(Word and element locating data)
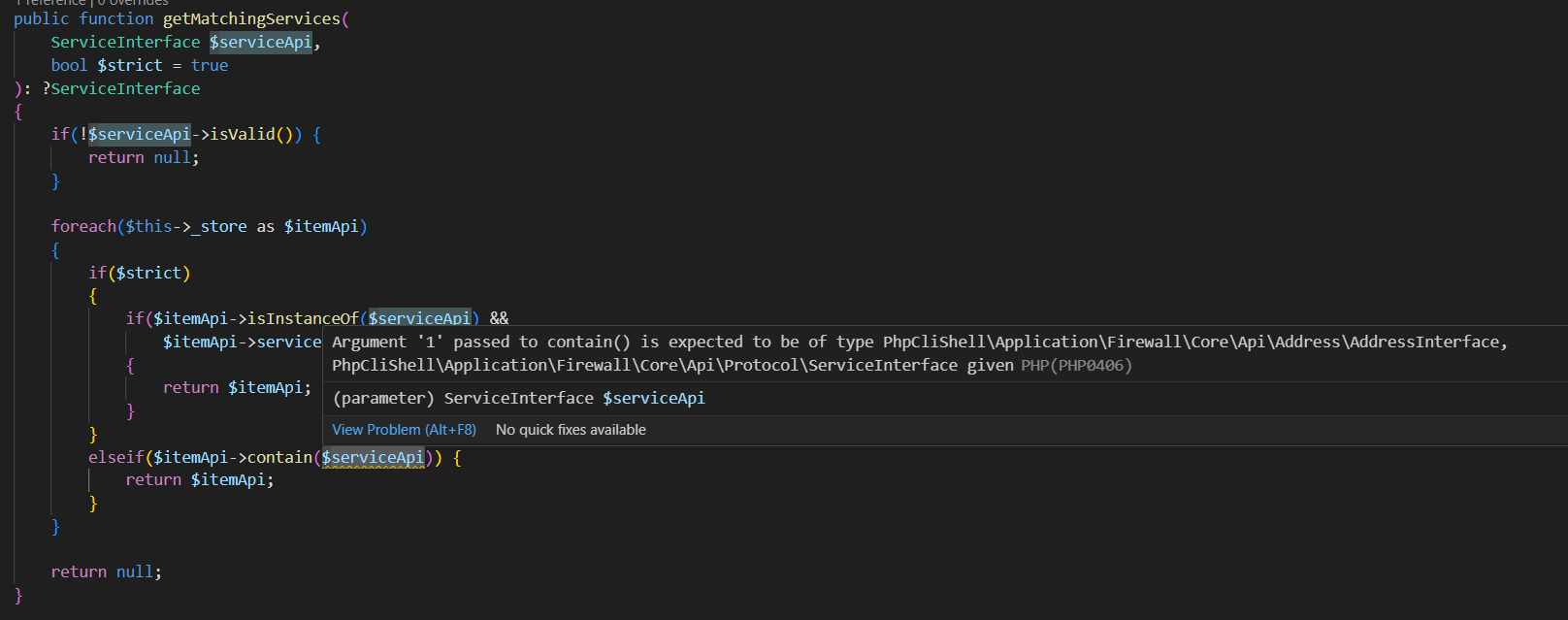
Task: Click the isInstanceOf method name
Action: click(x=303, y=318)
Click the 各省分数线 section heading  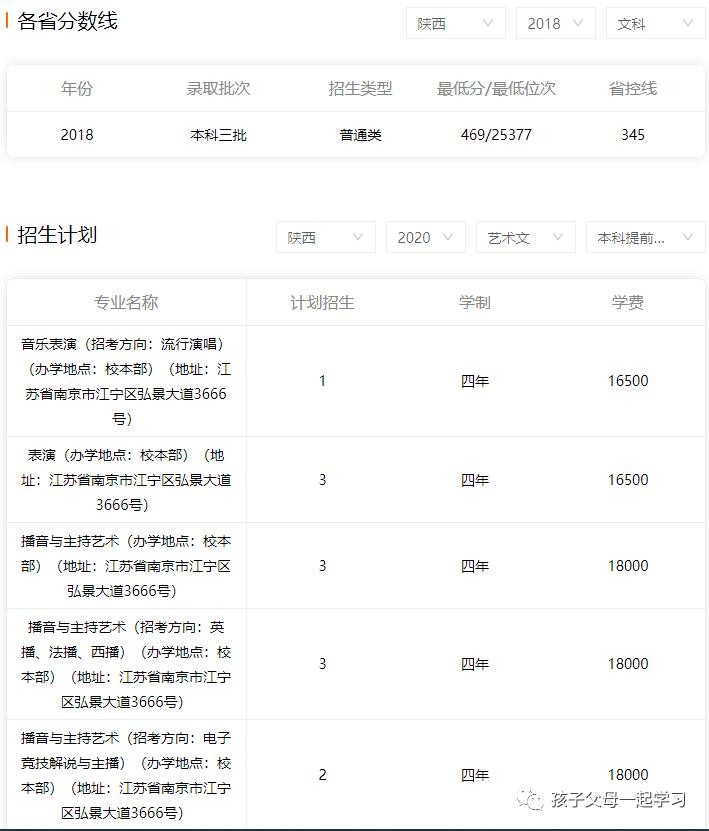click(x=68, y=21)
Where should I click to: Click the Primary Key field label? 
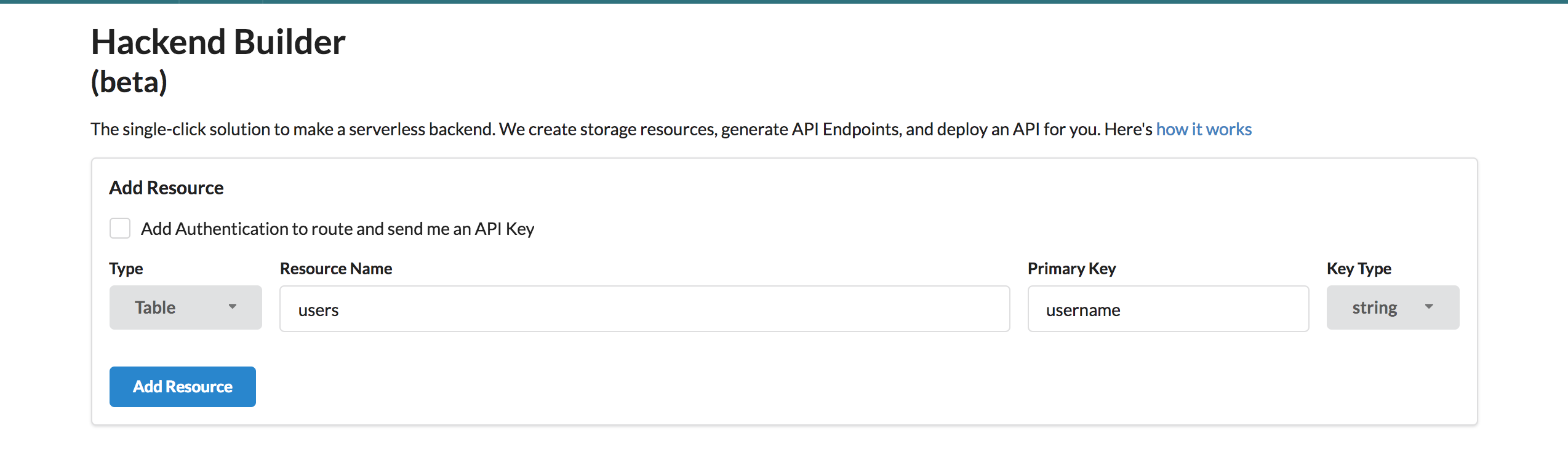(1072, 269)
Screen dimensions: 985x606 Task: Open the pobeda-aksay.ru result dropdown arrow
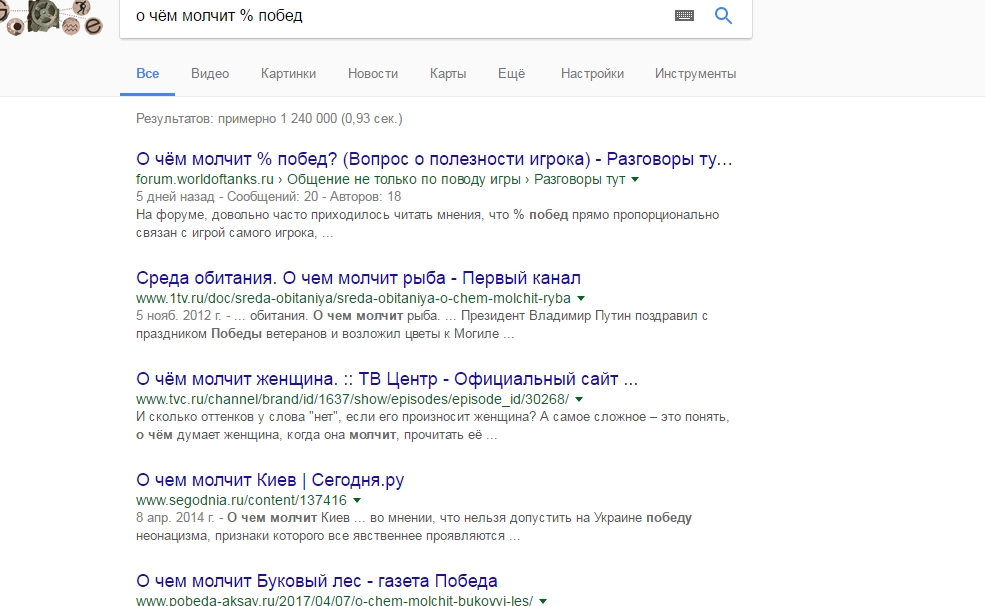[x=543, y=601]
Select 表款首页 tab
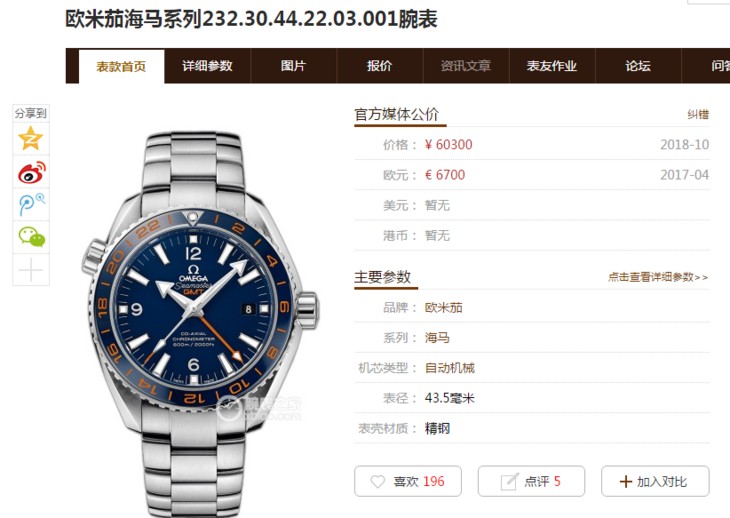The height and width of the screenshot is (518, 730). click(x=121, y=67)
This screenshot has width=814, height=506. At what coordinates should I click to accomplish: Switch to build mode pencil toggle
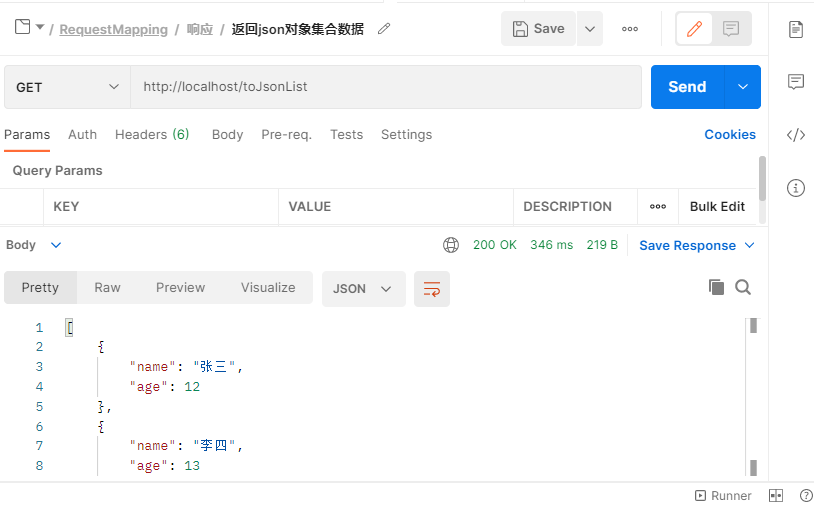click(x=694, y=29)
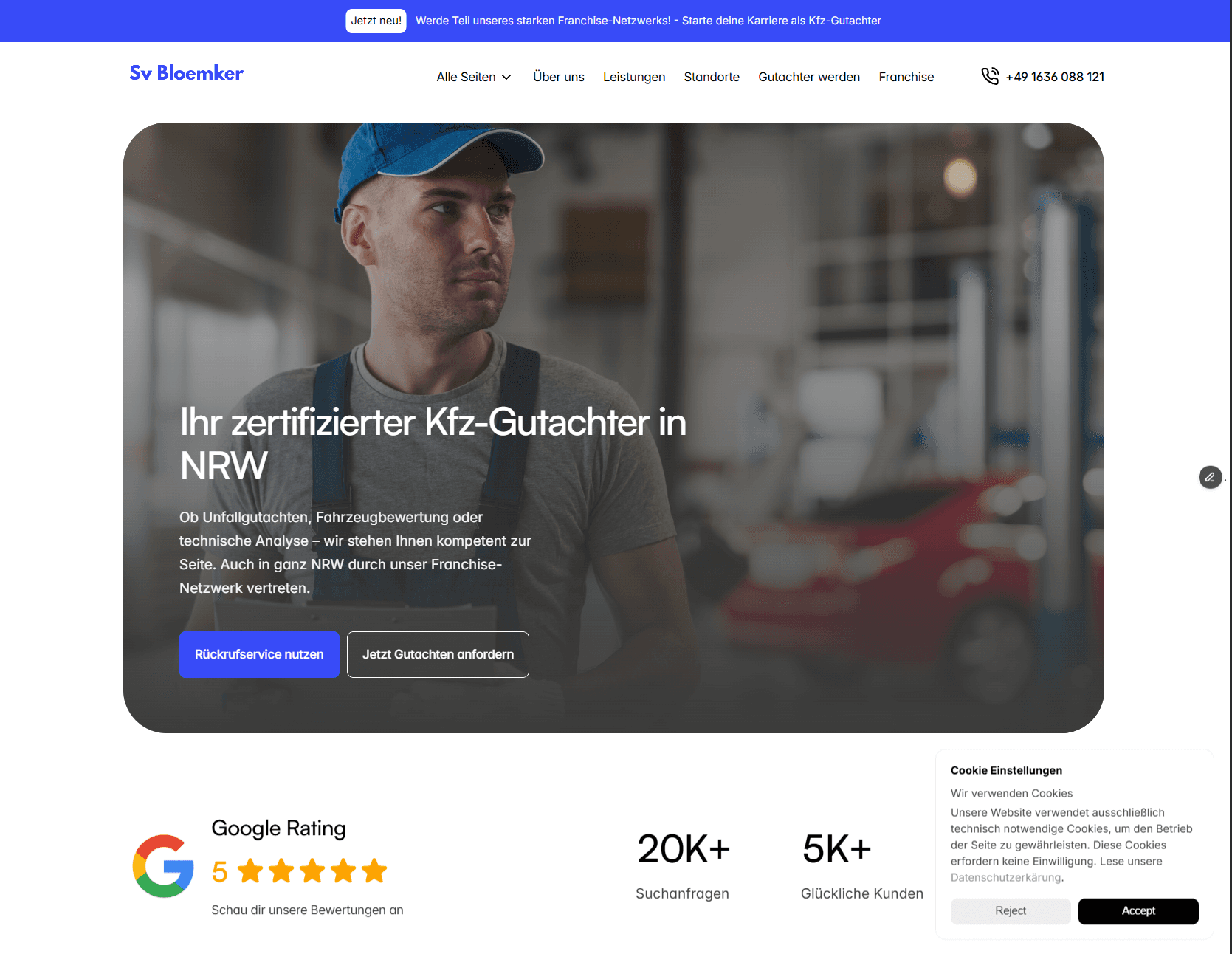This screenshot has width=1232, height=954.
Task: Open the Franchise nav link
Action: point(906,77)
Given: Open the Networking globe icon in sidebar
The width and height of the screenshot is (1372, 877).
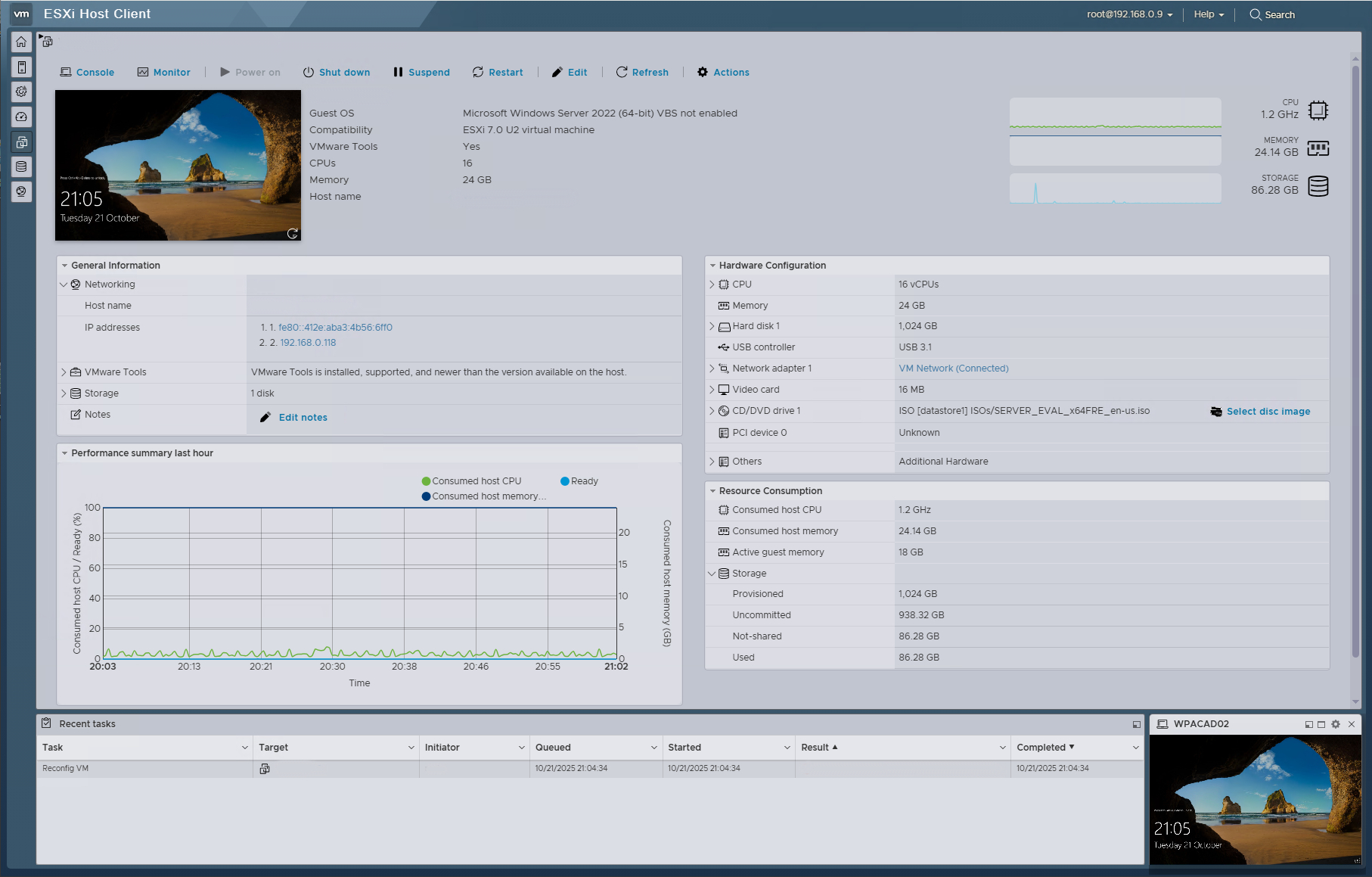Looking at the screenshot, I should [20, 191].
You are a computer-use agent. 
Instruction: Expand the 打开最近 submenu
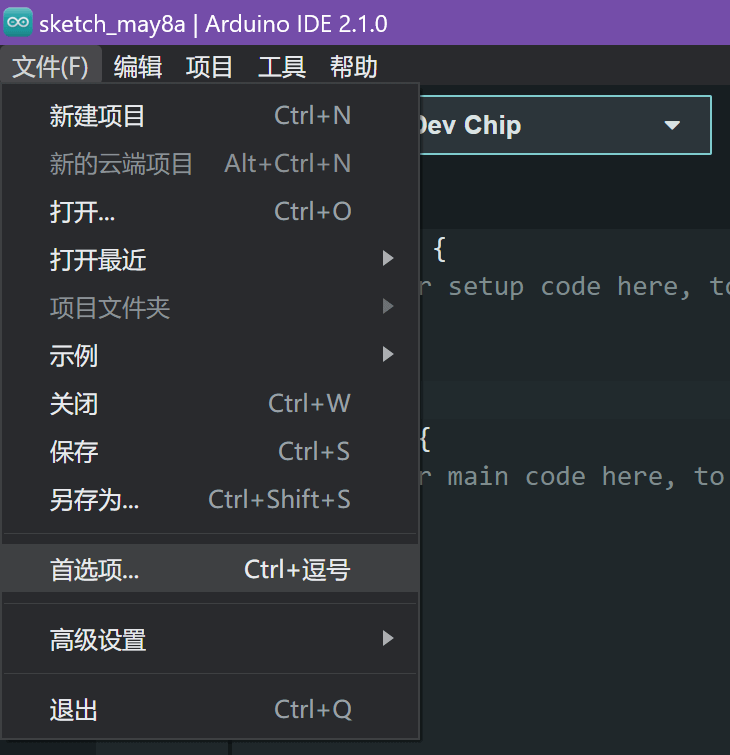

**What this task involves**.
Reproduce the lines between the line containing "Screen dimensions: 985x606" and the line containing "Action: point(906,77)", inclusive, without any alteration. Omit the pictures from your answer.

**Solution to the exercise**.
Screen dimensions: 985x606 Task: Open the pobeda-aksay.ru result dropdown arrow
[x=543, y=601]
Select 表款首页 tab
The height and width of the screenshot is (518, 730). click(x=121, y=67)
This screenshot has width=814, height=506. At what coordinates should I click to accomplish: Switch to build mode pencil toggle
click(x=694, y=29)
This screenshot has width=1232, height=954.
Task: Open the Franchise nav link
Action: point(906,77)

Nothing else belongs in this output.